For decades, the idea that specific machine control settings would directly correlate to specific part problems and their solutions seemed ingrained in the industry. However, that was wrong.

The injection molding process for plastic was developed more than 100 years ago. A dynamic growth in all processing methods occurred after World War II. As plastics achieved wider use, it was apparent that production personnel had to learn how to solve part quality and consistency problems. The method used was to determine which of the 20 or so machine controls would solve each type of part problems, e.g. dimensions, weld lines, voids, sink marks, warp, etc. But there seemed to be little or no correlation between machine control settings and most of the molded part problems.

Over the years, numerous companies and researchers set out to determine which machine controls to use to eliminate each specific part problem. An example was an Eastman Kodak research project in 1962 to establish how to control specific dimensions in their Instamatic film cartridge. In a design of experiments project, and after six months of molding and measuring, the report concluded that the dimensions were being affected by:  barrel zone temperatures, screw RPM, injection pressures, holding time, fill time, and back pressure. In the conclusion, the author states, “all of the above machine settings had an effect on part dimensions and further study would be required”.

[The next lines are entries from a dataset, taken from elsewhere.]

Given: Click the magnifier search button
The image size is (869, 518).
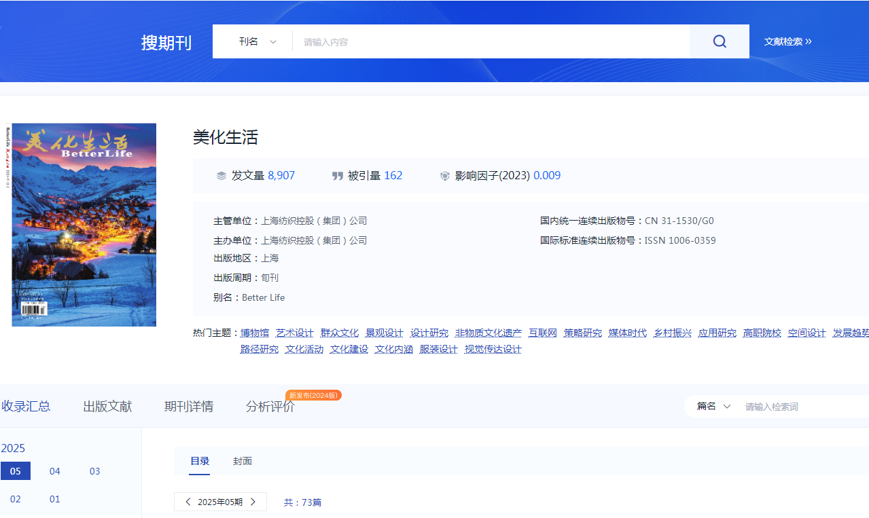Looking at the screenshot, I should tap(720, 41).
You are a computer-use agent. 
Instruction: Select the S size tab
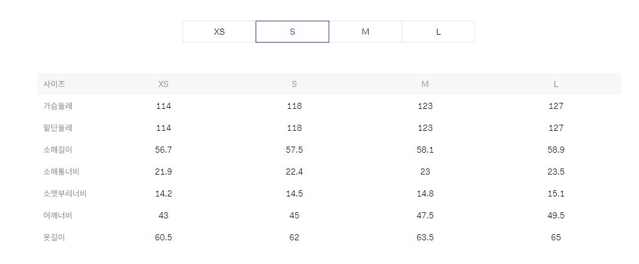pos(292,32)
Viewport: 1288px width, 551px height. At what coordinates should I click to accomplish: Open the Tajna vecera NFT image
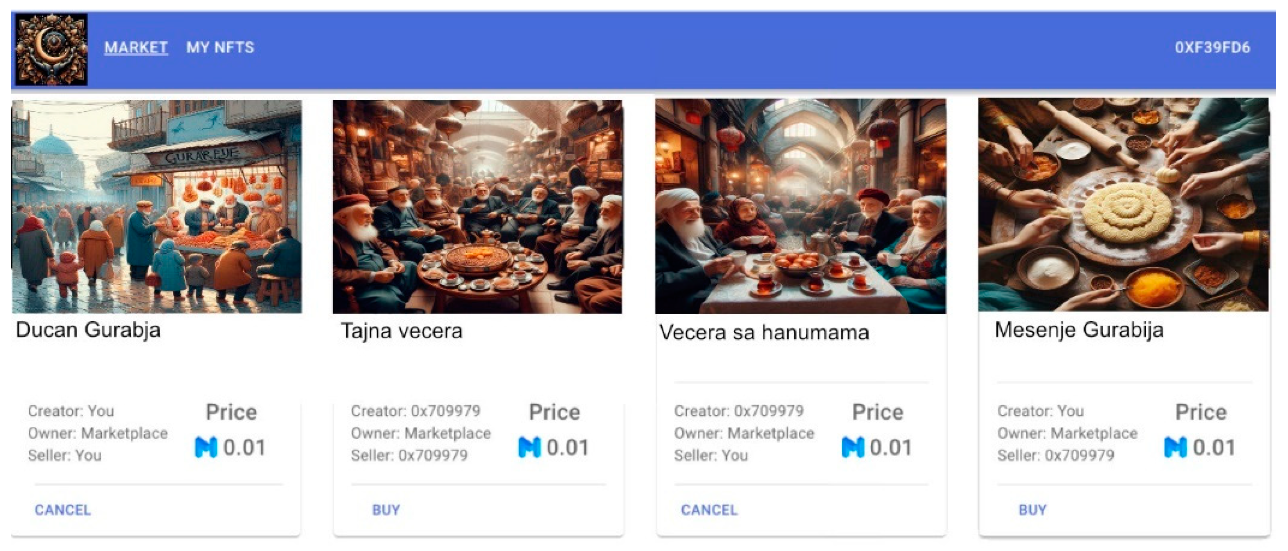click(x=478, y=206)
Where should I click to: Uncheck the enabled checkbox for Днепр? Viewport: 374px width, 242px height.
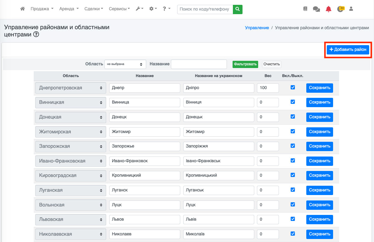pyautogui.click(x=292, y=87)
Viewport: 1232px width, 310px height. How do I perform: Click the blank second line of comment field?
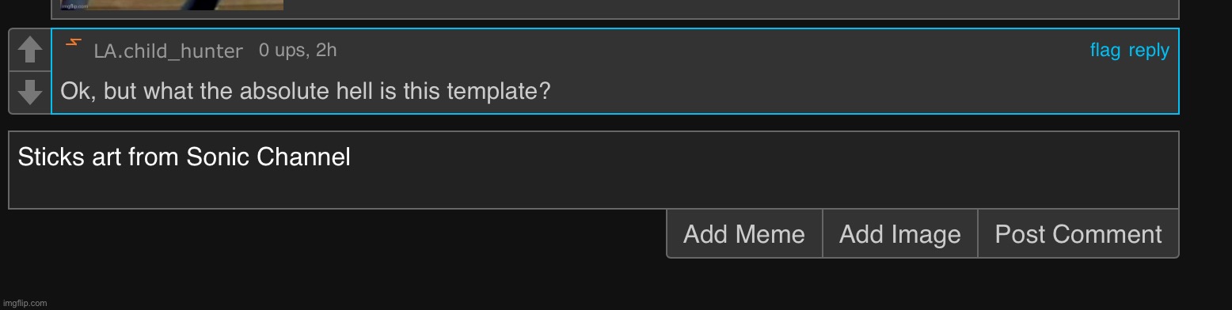[594, 190]
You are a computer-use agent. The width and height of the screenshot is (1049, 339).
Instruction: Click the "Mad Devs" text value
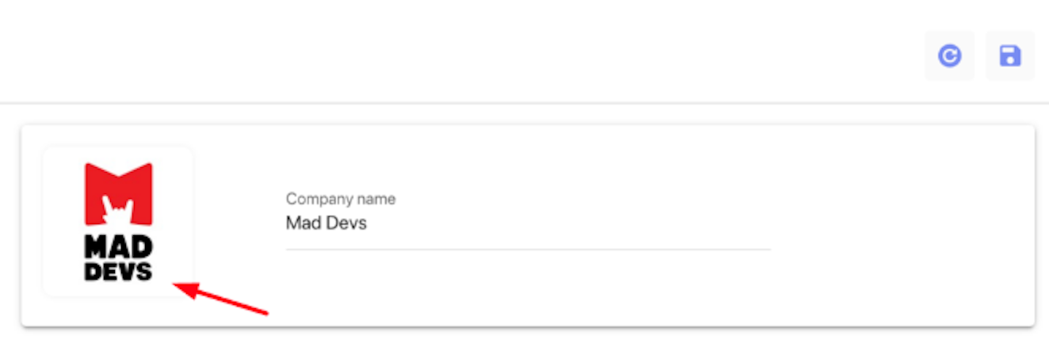(x=326, y=223)
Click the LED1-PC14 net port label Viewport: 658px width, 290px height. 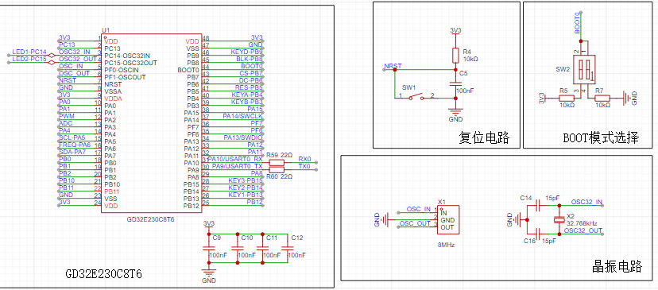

For decades, the idea that specific machine control settings would directly correlate to specific part problems and their solutions seemed ingrained in the industry. However, that was wrong.

In early 1963, Don Paulson, a professor at the General Motors Institute, began a different approach in his research on the causes of mold part variations. The basic premise was plastic processing had to follow the same laws of physics, as all other processes, and that the molding process was simply a four-step sequence of energy inputs and removals.

The four-step sequence includes:

  1. Heating the plastic in the machine
  2. Flow into the mold
  3. Compressing the plastic into the mold
  4. Cooling the plastic

Each of these molding steps would be governed by the laws of physics. First, the Laws of Heat Transfer; second, the Poiseuille fluid flow law; and third, the Equation of State for Plastic. These three equations applied to the molding process required only four measurements during each molding cycle. Those four measurements are the melt temperature, the fill time, cavity pressure, and the mold temperature.

A molding machine was then instrumented to ensure that each molding cycle could be examined to check for unintended machine or plastic variations. These instruments measured and recorded the machine timers, barrel temperatures, screw travel, screw RPM, back pressure, injection pressures, and clamp force.  In the mold, three pressure transducers and thermocouples measured the plastic pressures and the mold temperatures. They also measured fill times.

There was a total of 16 measurements recorded for each cycle. The research continued for four years. Thousands of machine cycles were run and recorded on chart paper to be individually analyzed. Test bars and plaques of various thicknesses were molded and measured. Machine adjustments were made to cause dimensional variations and cause part defects, such as: voids, sink marks, burn marks, and flash. In nearly every case, the defect could be directly attributed to one or more of the four basic plastic processing variables.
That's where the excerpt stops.